**What is required**
Retype all of the entries that appear below, keeping them exactly as they are.

START Listed entries

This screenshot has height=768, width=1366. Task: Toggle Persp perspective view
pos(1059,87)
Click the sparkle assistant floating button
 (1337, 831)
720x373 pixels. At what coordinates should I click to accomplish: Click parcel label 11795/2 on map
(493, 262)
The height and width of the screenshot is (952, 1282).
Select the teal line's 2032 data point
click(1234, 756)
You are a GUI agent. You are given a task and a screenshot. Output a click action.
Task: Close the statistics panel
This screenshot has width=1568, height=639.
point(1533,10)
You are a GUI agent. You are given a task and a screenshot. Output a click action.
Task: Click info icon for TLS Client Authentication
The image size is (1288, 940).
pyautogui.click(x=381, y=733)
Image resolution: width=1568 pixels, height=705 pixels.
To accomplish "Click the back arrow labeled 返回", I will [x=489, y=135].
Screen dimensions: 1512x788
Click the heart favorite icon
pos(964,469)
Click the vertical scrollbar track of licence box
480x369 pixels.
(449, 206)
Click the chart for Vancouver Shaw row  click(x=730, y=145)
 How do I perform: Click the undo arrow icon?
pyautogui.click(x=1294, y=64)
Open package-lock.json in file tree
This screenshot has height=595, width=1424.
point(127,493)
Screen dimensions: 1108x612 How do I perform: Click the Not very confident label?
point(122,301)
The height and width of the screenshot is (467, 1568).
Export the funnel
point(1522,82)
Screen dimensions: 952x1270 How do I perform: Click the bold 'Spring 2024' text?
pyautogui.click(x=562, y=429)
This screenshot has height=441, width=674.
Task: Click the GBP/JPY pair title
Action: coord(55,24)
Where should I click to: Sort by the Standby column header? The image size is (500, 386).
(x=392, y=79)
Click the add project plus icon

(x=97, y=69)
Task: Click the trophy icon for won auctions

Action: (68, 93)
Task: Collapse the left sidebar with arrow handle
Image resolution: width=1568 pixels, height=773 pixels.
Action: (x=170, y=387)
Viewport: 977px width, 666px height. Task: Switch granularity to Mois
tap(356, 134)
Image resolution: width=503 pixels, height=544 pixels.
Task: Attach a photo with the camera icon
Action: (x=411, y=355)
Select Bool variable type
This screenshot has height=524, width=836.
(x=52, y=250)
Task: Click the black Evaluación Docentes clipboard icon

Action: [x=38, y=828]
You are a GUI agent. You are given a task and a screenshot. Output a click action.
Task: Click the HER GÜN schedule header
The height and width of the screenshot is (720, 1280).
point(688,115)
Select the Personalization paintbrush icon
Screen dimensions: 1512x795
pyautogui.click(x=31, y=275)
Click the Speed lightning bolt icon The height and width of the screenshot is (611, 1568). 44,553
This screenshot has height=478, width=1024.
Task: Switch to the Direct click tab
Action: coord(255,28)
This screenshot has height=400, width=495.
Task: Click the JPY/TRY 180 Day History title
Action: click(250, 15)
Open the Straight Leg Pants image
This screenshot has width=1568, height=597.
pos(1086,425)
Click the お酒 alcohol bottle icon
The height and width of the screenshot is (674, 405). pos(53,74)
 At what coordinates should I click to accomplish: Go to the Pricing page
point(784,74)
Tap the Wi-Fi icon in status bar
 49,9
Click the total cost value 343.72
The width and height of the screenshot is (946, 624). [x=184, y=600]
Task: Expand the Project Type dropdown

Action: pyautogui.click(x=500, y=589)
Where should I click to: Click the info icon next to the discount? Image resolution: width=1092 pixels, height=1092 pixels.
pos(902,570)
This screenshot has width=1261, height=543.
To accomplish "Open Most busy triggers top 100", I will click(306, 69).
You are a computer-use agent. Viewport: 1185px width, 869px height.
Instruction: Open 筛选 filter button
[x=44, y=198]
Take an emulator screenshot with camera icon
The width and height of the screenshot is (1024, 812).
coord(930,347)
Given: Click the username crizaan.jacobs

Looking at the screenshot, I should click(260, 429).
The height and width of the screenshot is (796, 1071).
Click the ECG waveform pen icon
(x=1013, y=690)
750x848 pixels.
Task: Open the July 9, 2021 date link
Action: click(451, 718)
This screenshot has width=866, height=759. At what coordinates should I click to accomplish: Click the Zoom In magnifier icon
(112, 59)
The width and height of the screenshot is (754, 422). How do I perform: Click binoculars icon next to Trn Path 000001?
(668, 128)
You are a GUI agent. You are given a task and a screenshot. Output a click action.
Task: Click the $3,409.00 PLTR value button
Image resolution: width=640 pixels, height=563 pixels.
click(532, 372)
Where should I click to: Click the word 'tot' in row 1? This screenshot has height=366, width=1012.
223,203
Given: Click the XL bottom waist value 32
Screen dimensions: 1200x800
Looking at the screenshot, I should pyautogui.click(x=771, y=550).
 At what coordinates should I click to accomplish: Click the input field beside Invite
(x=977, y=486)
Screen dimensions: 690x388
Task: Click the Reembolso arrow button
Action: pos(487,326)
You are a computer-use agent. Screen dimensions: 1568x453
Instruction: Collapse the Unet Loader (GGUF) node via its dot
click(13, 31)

END Listed entries

**Result of this exercise**
This screenshot has height=768, width=1366. Task: Toggle Persp perspective view
pos(1059,87)
Click the sparkle assistant floating button
 (1337, 831)
720x373 pixels. At what coordinates should I click to accomplish: Click parcel label 11795/2 on map
(493, 262)
The height and width of the screenshot is (952, 1282).
Select the teal line's 2032 data point
click(1234, 756)
You are a GUI agent. You are given a task and a screenshot. Output a click action.
Task: Close the statistics panel
This screenshot has width=1568, height=639.
point(1533,10)
You are a GUI agent. You are given a task and a screenshot. Output a click action.
Task: Click info icon for TLS Client Authentication
The image size is (1288, 940).
pyautogui.click(x=381, y=733)
Image resolution: width=1568 pixels, height=705 pixels.
To accomplish "Click the back arrow labeled 返回", I will [x=489, y=135].
Screen dimensions: 1512x788
Click the heart favorite icon
pos(964,469)
Click the vertical scrollbar track of licence box
480x369 pixels.
(449, 206)
Click the chart for Vancouver Shaw row  click(x=730, y=145)
 How do I perform: Click the undo arrow icon?
pyautogui.click(x=1294, y=64)
Open package-lock.json in file tree
This screenshot has height=595, width=1424.
point(127,493)
Screen dimensions: 1108x612 How do I perform: Click the Not very confident label?
point(122,301)
The height and width of the screenshot is (467, 1568).
Export the funnel
point(1522,82)
Screen dimensions: 952x1270 How do I perform: Click the bold 'Spring 2024' text?
pyautogui.click(x=562, y=429)
This screenshot has height=441, width=674.
Task: Click the GBP/JPY pair title
Action: coord(55,24)
Where should I click to: Sort by the Standby column header? The image size is (500, 386).
(x=392, y=79)
Click the add project plus icon

(x=97, y=69)
Task: Click the trophy icon for won auctions

Action: (68, 93)
Task: Collapse the left sidebar with arrow handle
Image resolution: width=1568 pixels, height=773 pixels.
Action: (x=170, y=387)
Viewport: 977px width, 666px height. Task: Switch granularity to Mois
tap(356, 134)
Image resolution: width=503 pixels, height=544 pixels.
Task: Attach a photo with the camera icon
Action: (x=411, y=355)
Select Bool variable type
This screenshot has height=524, width=836.
(x=52, y=250)
Task: Click the black Evaluación Docentes clipboard icon

Action: [x=38, y=828]
You are a GUI agent. You are given a task and a screenshot. Output a click action.
Task: Click the HER GÜN schedule header
The height and width of the screenshot is (720, 1280).
point(688,115)
Select the Personalization paintbrush icon
Screen dimensions: 1512x795
pyautogui.click(x=31, y=275)
Click the Speed lightning bolt icon The height and width of the screenshot is (611, 1568). 44,553
This screenshot has height=478, width=1024.
Task: Switch to the Direct click tab
Action: coord(255,28)
This screenshot has height=400, width=495.
Task: Click the JPY/TRY 180 Day History title
Action: click(250, 15)
Open the Straight Leg Pants image
This screenshot has width=1568, height=597.
pos(1086,425)
Click the お酒 alcohol bottle icon
The height and width of the screenshot is (674, 405). pos(53,74)
 At what coordinates should I click to accomplish: Go to the Pricing page
point(784,74)
Tap the Wi-Fi icon in status bar
 49,9
Click the total cost value 343.72
The width and height of the screenshot is (946, 624). [x=184, y=600]
Task: Expand the Project Type dropdown

Action: pyautogui.click(x=500, y=589)
Where should I click to: Click the info icon next to the discount? Image resolution: width=1092 pixels, height=1092 pixels.
pos(902,570)
This screenshot has width=1261, height=543.
To accomplish "Open Most busy triggers top 100", I will click(306, 69).
You are a computer-use agent. Viewport: 1185px width, 869px height.
Instruction: Open 筛选 filter button
[x=44, y=198]
Take an emulator screenshot with camera icon
The width and height of the screenshot is (1024, 812).
coord(930,347)
Given: Click the username crizaan.jacobs

Looking at the screenshot, I should click(260, 429).
The height and width of the screenshot is (796, 1071).
Click the ECG waveform pen icon
(x=1013, y=690)
750x848 pixels.
Task: Open the July 9, 2021 date link
Action: click(451, 718)
This screenshot has width=866, height=759. At what coordinates should I click to accomplish: Click the Zoom In magnifier icon
(112, 59)
The width and height of the screenshot is (754, 422). How do I perform: Click binoculars icon next to Trn Path 000001?
(668, 128)
You are a GUI agent. You are given a task and a screenshot. Output a click action.
Task: Click the $3,409.00 PLTR value button
Image resolution: width=640 pixels, height=563 pixels.
click(532, 372)
Where should I click to: Click the word 'tot' in row 1? This screenshot has height=366, width=1012.
223,203
Given: Click the XL bottom waist value 32
Screen dimensions: 1200x800
Looking at the screenshot, I should pyautogui.click(x=771, y=550).
 At what coordinates should I click to accomplish: Click the input field beside Invite
(x=977, y=486)
Screen dimensions: 690x388
Task: Click the Reembolso arrow button
Action: pos(487,326)
You are a computer-use agent. Screen dimensions: 1568x453
Instruction: Collapse the Unet Loader (GGUF) node via its dot
click(13, 31)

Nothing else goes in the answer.